(What this task involves):
Beginning at the line that holds "Screen dimensions: 819x1456", transcribe each line exactly through the end of the records, and leave any pictures out.
── Records for the exercise
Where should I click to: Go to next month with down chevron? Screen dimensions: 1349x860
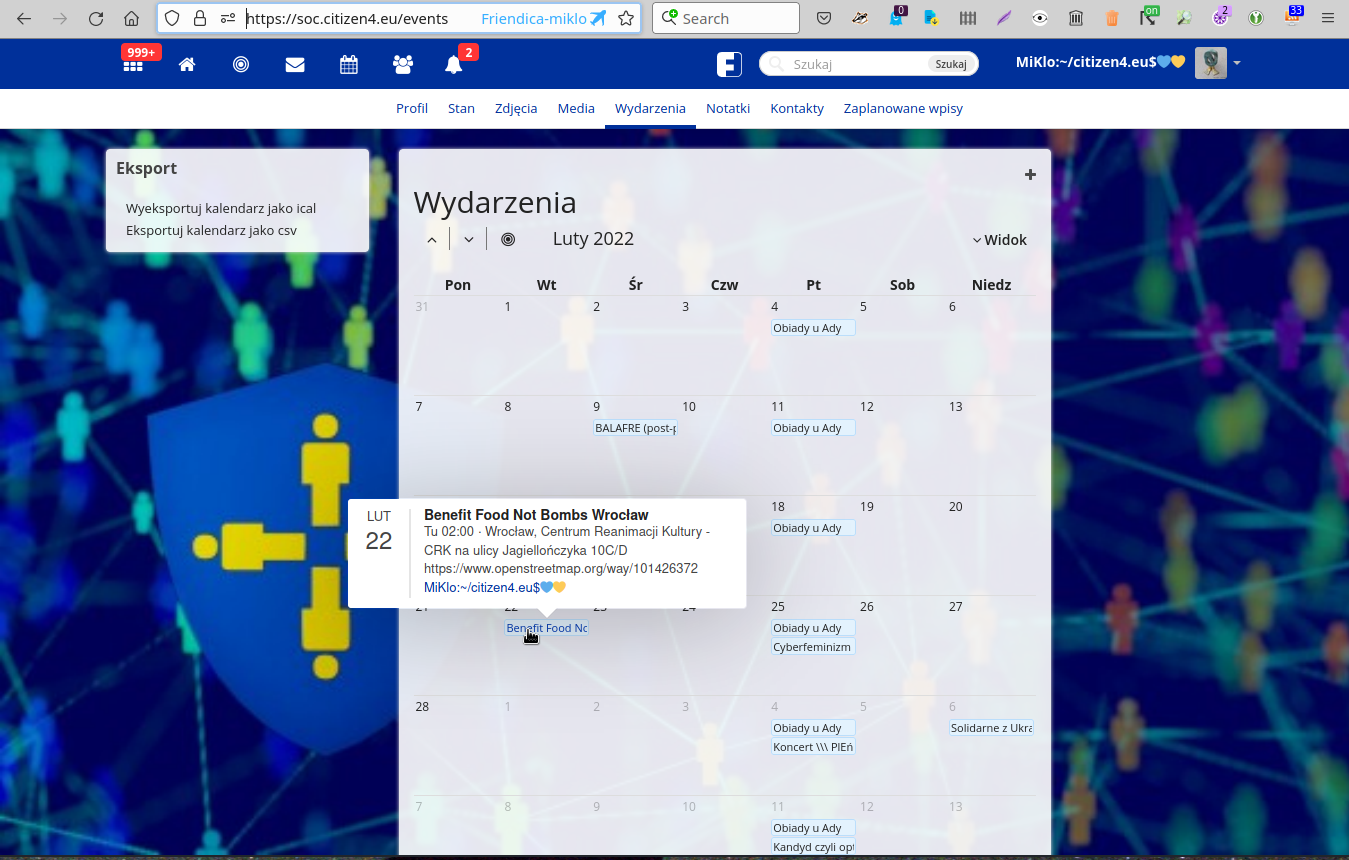pos(469,239)
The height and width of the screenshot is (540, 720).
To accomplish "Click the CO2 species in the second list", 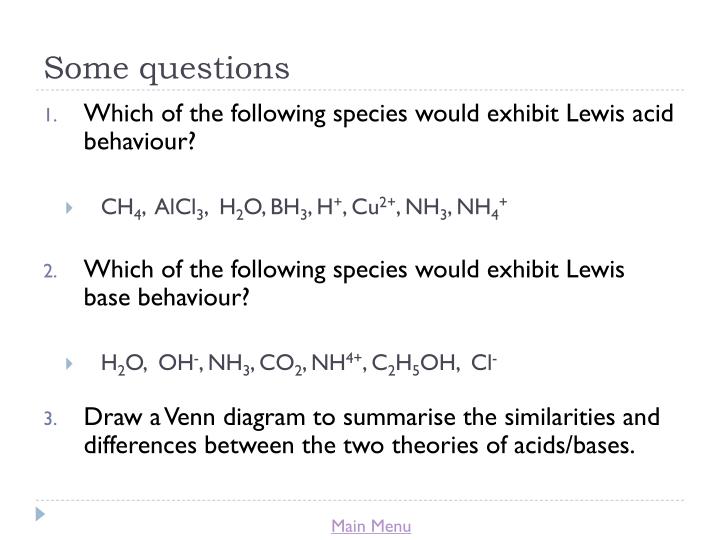I will (280, 364).
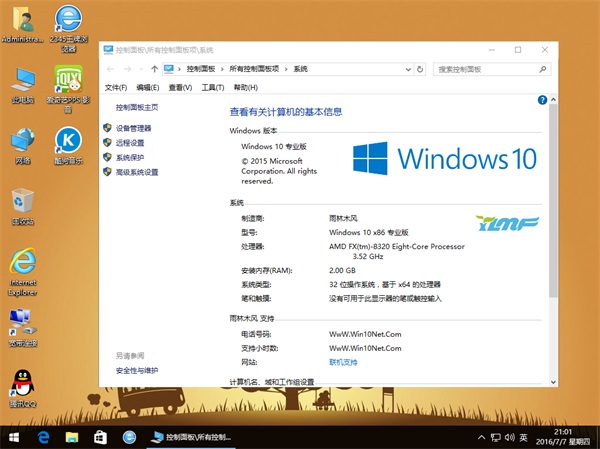Open the Windows Store taskbar icon

[100, 437]
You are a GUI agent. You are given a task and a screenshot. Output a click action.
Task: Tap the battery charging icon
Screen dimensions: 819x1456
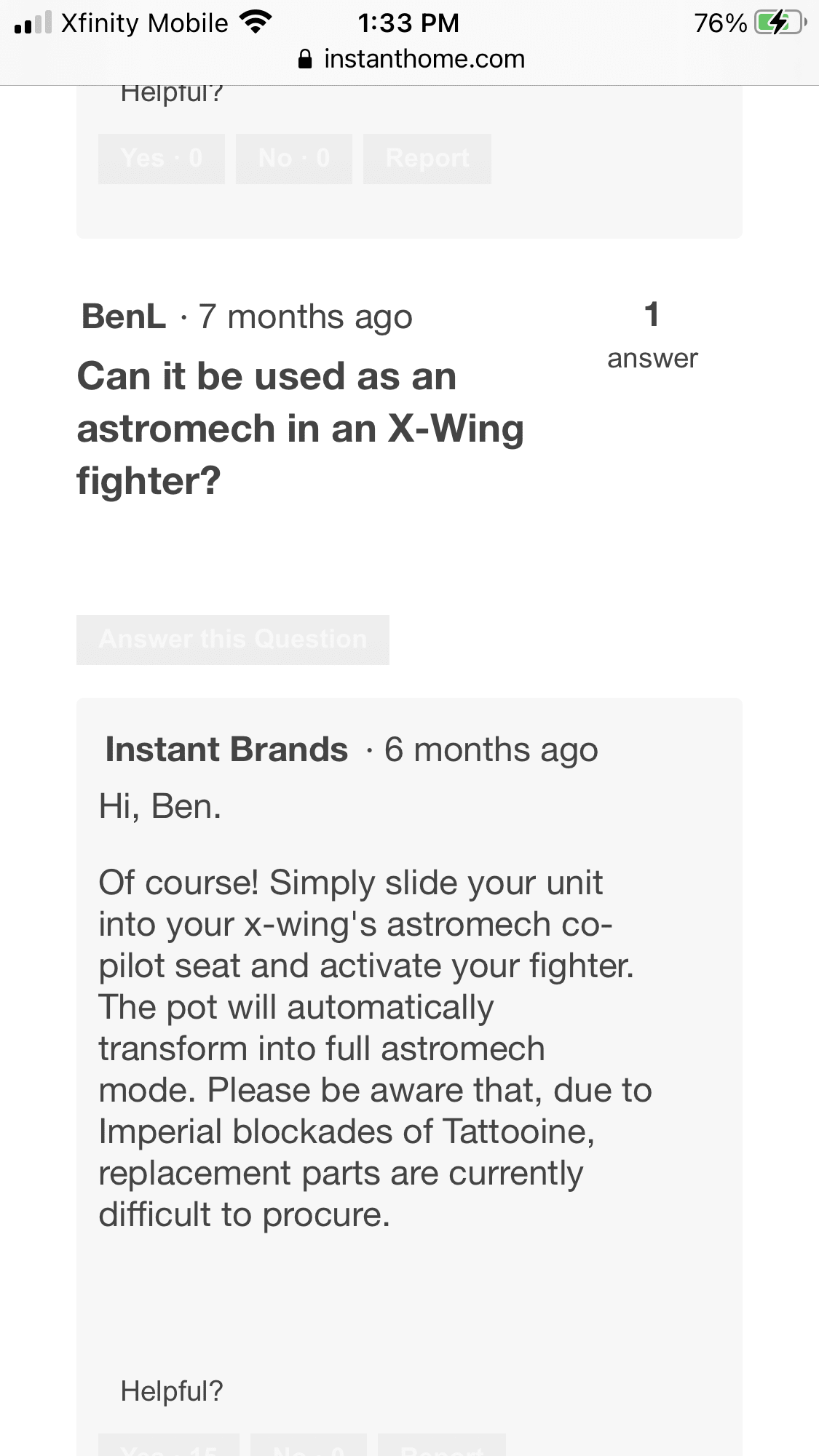780,23
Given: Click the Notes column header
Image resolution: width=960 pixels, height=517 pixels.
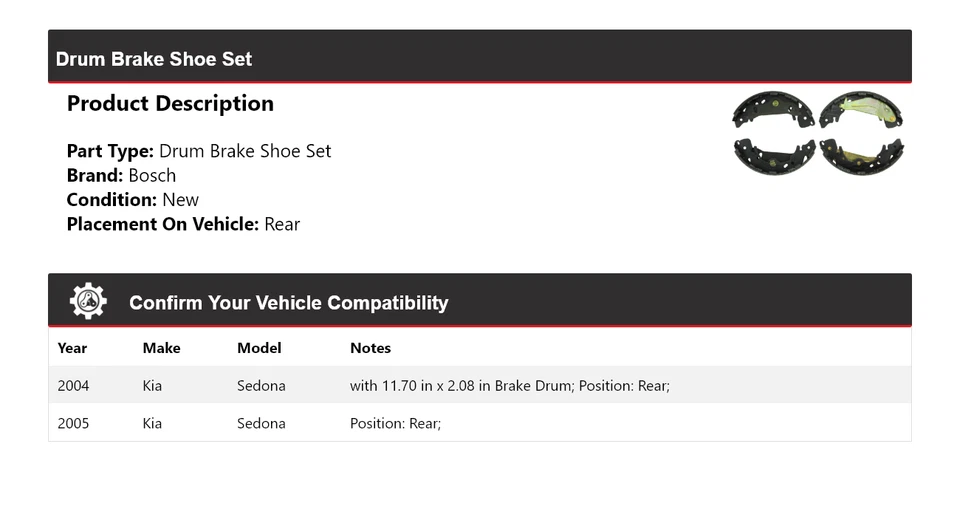Looking at the screenshot, I should (x=370, y=348).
────
(Response below):
Screen dimensions: 819x1456
780,23
Given: Click the Notes column header
Image resolution: width=960 pixels, height=517 pixels.
Looking at the screenshot, I should (x=370, y=348).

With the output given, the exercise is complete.